▶ Task brief: Copy each of the entries below line for line, with no changes.

[Word and element locating data]

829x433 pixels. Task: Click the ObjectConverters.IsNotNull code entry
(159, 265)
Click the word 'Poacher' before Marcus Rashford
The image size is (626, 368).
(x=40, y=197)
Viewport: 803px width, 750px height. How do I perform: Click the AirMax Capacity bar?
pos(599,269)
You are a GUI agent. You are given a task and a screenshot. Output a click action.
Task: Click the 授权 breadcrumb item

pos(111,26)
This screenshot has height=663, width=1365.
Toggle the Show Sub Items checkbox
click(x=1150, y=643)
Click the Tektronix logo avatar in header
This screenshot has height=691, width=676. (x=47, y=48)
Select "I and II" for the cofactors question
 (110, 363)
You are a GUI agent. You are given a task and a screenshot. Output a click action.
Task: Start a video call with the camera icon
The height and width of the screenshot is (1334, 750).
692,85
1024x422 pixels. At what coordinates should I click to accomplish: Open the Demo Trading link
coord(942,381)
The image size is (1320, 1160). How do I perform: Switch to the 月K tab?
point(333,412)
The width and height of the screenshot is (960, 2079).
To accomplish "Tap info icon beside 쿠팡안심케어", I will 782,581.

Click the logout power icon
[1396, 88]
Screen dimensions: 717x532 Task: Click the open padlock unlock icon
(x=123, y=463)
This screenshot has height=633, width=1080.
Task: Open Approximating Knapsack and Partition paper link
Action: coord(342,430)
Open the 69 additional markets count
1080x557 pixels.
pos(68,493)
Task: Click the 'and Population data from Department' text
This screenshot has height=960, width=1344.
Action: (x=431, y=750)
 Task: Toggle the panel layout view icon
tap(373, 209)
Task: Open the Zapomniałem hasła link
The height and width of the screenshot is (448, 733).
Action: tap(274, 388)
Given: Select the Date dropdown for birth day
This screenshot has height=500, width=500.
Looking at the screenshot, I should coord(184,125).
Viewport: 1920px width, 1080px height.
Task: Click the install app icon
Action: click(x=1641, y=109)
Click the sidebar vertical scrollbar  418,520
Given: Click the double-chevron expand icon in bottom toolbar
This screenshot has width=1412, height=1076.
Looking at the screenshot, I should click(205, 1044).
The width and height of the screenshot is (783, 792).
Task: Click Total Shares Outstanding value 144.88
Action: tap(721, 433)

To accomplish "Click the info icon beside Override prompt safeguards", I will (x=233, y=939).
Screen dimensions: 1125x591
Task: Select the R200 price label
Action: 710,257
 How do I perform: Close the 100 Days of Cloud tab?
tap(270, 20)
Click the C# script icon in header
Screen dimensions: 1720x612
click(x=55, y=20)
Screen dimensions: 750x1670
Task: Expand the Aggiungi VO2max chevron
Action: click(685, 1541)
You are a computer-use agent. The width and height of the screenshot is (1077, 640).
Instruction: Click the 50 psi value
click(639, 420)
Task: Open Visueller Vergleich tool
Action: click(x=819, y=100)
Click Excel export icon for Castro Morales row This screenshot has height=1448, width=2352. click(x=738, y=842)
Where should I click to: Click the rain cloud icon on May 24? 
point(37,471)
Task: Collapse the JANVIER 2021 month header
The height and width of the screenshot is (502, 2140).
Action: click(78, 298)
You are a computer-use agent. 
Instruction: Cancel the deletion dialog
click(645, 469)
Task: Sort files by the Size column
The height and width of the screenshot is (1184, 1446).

▶ Response for this exercise:
829x433 pixels. Task: Click the ObjectConverters.IsNotNull code entry
(159, 265)
Click the word 'Poacher' before Marcus Rashford
The image size is (626, 368).
(x=40, y=197)
Viewport: 803px width, 750px height. How do I perform: Click the AirMax Capacity bar?
pos(599,269)
You are a GUI agent. You are given a task and a screenshot. Output a click action.
Task: Click the 授权 breadcrumb item

pos(111,26)
This screenshot has height=663, width=1365.
Toggle the Show Sub Items checkbox
click(x=1150, y=643)
Click the Tektronix logo avatar in header
This screenshot has height=691, width=676. (x=47, y=48)
Select "I and II" for the cofactors question
 (110, 363)
You are a GUI agent. You are given a task and a screenshot. Output a click action.
Task: Start a video call with the camera icon
The height and width of the screenshot is (1334, 750).
692,85
1024x422 pixels. At what coordinates should I click to accomplish: Open the Demo Trading link
coord(942,381)
The image size is (1320, 1160). How do I perform: Switch to the 月K tab?
point(333,412)
The width and height of the screenshot is (960, 2079).
To accomplish "Tap info icon beside 쿠팡안심케어", I will 782,581.

Click the logout power icon
[1396, 88]
Screen dimensions: 717x532 Task: Click the open padlock unlock icon
(x=123, y=463)
This screenshot has height=633, width=1080.
Task: Open Approximating Knapsack and Partition paper link
Action: coord(342,430)
Open the 69 additional markets count
1080x557 pixels.
pos(68,493)
Task: Click the 'and Population data from Department' text
This screenshot has height=960, width=1344.
Action: (x=431, y=750)
 Task: Toggle the panel layout view icon
tap(373, 209)
Task: Open the Zapomniałem hasła link
The height and width of the screenshot is (448, 733).
Action: tap(274, 388)
Given: Select the Date dropdown for birth day
This screenshot has height=500, width=500.
Looking at the screenshot, I should coord(184,125).
Viewport: 1920px width, 1080px height.
Task: Click the install app icon
Action: click(x=1641, y=109)
Click the sidebar vertical scrollbar  418,520
Given: Click the double-chevron expand icon in bottom toolbar
This screenshot has width=1412, height=1076.
Looking at the screenshot, I should click(205, 1044).
The width and height of the screenshot is (783, 792).
Task: Click Total Shares Outstanding value 144.88
Action: tap(721, 433)

To accomplish "Click the info icon beside Override prompt safeguards", I will (x=233, y=939).
Screen dimensions: 1125x591
Task: Select the R200 price label
Action: 710,257
 How do I perform: Close the 100 Days of Cloud tab?
tap(270, 20)
Click the C# script icon in header
Screen dimensions: 1720x612
click(x=55, y=20)
Screen dimensions: 750x1670
Task: Expand the Aggiungi VO2max chevron
Action: click(685, 1541)
You are a computer-use agent. The width and height of the screenshot is (1077, 640).
Instruction: Click the 50 psi value
click(639, 420)
Task: Open Visueller Vergleich tool
Action: click(x=819, y=100)
Click Excel export icon for Castro Morales row This screenshot has height=1448, width=2352. click(x=738, y=842)
Where should I click to: Click the rain cloud icon on May 24? 
point(37,471)
Task: Collapse the JANVIER 2021 month header
The height and width of the screenshot is (502, 2140).
Action: click(78, 298)
You are a computer-use agent. 
Instruction: Cancel the deletion dialog
click(645, 469)
Task: Sort files by the Size column
The height and width of the screenshot is (1184, 1446).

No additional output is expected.